7. “Exclusive: Joseph Agbeko talks Mares rematch” ~ headline, 8countnews.com.
“Exclusive: Agbeko on Mares, Mora, the low blows and the rematch” ~ headline, RingTV.com.
Apparently not…
8. Another month, another civil lawsuit against Floyd Mayweather Jr.
This one comes from two men who are accusing Mayweather and other men of threatening them in the aftermath of a shooting two years ago in Las Vegas, according to the Associated Press.
The alleged incident began with a text message from one man to Mayweather “saying he hoped the boxer would lose his upcoming fight” against Juan Manuel Marquez, per the report. Mayweather and the man then had an argument inside a skating rink, and later that evening an associate of Mayweather’s allegedly shot at a car with the two men in it.
That associate, Ocie Harris, has pleaded not guilty to charges stemming from that incident, per the report.
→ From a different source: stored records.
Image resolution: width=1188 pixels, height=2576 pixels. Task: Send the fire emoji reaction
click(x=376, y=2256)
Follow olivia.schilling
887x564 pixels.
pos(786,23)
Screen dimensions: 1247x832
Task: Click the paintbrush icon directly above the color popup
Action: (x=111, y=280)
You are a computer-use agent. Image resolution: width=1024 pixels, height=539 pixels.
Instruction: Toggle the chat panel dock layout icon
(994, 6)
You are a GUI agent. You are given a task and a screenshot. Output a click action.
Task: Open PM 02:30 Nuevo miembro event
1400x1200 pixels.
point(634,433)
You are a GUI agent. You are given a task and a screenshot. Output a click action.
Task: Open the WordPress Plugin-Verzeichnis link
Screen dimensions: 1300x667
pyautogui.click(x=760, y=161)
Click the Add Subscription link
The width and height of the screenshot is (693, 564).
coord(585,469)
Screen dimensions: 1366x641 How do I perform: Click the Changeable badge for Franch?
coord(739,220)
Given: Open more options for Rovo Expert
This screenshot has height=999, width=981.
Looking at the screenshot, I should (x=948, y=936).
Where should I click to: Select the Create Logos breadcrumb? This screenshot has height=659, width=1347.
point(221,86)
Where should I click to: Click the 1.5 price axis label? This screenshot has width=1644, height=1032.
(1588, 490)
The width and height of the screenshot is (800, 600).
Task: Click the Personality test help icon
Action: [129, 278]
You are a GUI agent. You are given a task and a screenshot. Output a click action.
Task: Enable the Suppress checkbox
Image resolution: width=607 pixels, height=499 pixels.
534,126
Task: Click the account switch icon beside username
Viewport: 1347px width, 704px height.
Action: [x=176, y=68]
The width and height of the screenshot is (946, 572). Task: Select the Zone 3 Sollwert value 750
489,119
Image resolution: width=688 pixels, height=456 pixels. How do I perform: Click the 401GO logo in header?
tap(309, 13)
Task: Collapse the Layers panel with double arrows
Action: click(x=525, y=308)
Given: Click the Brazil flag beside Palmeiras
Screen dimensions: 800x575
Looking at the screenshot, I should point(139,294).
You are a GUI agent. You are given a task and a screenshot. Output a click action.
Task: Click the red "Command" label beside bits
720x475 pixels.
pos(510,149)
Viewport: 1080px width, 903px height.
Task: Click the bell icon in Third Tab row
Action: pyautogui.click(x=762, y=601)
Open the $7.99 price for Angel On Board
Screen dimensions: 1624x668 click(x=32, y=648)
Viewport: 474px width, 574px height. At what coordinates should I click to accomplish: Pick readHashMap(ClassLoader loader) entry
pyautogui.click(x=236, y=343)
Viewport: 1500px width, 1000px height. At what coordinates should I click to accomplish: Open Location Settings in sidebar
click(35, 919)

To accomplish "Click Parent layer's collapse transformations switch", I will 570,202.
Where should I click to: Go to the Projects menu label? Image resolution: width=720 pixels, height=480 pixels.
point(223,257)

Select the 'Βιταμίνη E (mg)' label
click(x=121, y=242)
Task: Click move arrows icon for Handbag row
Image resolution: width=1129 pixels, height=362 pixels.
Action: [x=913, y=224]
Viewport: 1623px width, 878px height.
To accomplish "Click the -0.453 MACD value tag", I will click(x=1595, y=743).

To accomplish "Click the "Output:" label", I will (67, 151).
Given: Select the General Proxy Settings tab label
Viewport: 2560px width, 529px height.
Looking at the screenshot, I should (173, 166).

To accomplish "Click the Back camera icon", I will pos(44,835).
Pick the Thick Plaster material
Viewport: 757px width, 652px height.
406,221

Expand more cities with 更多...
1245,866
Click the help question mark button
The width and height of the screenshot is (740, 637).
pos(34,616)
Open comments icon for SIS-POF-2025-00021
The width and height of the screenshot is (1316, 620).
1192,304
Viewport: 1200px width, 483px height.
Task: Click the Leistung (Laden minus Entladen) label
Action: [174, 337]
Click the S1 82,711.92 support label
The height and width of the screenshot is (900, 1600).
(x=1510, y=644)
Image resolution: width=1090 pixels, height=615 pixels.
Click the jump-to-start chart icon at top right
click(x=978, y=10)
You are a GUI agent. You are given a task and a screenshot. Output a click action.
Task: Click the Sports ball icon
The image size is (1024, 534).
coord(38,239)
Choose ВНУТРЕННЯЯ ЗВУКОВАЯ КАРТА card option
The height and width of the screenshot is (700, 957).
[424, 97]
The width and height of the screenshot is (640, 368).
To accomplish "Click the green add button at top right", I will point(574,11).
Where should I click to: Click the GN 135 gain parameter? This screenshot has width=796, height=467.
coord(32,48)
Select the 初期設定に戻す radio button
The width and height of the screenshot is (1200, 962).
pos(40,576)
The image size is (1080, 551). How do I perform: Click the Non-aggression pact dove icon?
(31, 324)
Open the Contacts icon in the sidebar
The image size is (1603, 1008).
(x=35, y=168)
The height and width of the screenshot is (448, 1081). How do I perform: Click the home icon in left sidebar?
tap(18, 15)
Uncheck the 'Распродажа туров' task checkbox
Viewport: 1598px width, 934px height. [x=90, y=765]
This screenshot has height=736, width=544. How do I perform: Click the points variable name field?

Mayweather initially told police he didn’t know Harris. Investigators found out otherwise, the Associated Press said. It’s important to note that Mayweather was not charged in the shooting. It’s also important to note that this case is in the form of a civil lawsuit.
To begin our review Mayweather’s of recent legal issues, there was a civil lawsuit against Mayweather dismissed last month, one that came from a Las Vegas nightclub security guard. The bouncer claimed that in January he’d asked Mayweather and people with him for identification, and then a bodyguard of Mayweather’s grabbed him and choked him, according to a Las Vegas Sun article from when the lawsuit was filed.
Here’s a quick primer on other cases remaining against Mayweather:
- Manny Pacquiao’s defamation lawsuit against Mayweather concerning Mayweather’s implications and allegations that Pacquiao has used performance enhancing drugs.
- Mayweather has several felony and misdemeanor charges against him for an incident in which he allegedly assaulted his ex-girlfriend and threatened their sons.
- Mayweather has been charged with misdemeanor harassment after allegedly threatening security guards at his housing development after they wrote up parking citations for some of his vehicles.
- He has a misdemeanor battery case in which he is accused of poking the face of a security guard who left parking tickets on one of his vehicles.
- And Mayweather has another civil lawsuit against him, this one from a man who claims Mayweather told his bodyguards to attack him after he asked about Mayweather fighting Manny Pacquiao.
9. Al Bernstein of Showtime said he saw Abner Mares land 25 to 30 low blows on Joseph Agbeko.
Greg Leon of BoxingTalk tallied 21 shots south of the border.
Thomas Hauser, writing for The Sweet Science, counted 55 times that Mares’ punches strayed below the belt.
I don’t know the exact number – I’ve got better ways to spend my days than watching another man’s groin for an hour.
10. No matter the precise total, it was certainly more crotch shots than Britney Spears and Lindsay Lohan have provided paparazzi over the years (and that’s saying something).
David P. Greisman is a member of the Boxing Writers Association of America. His weekly column, “Fighting Words,” appears every Monday on BoxingScene.com.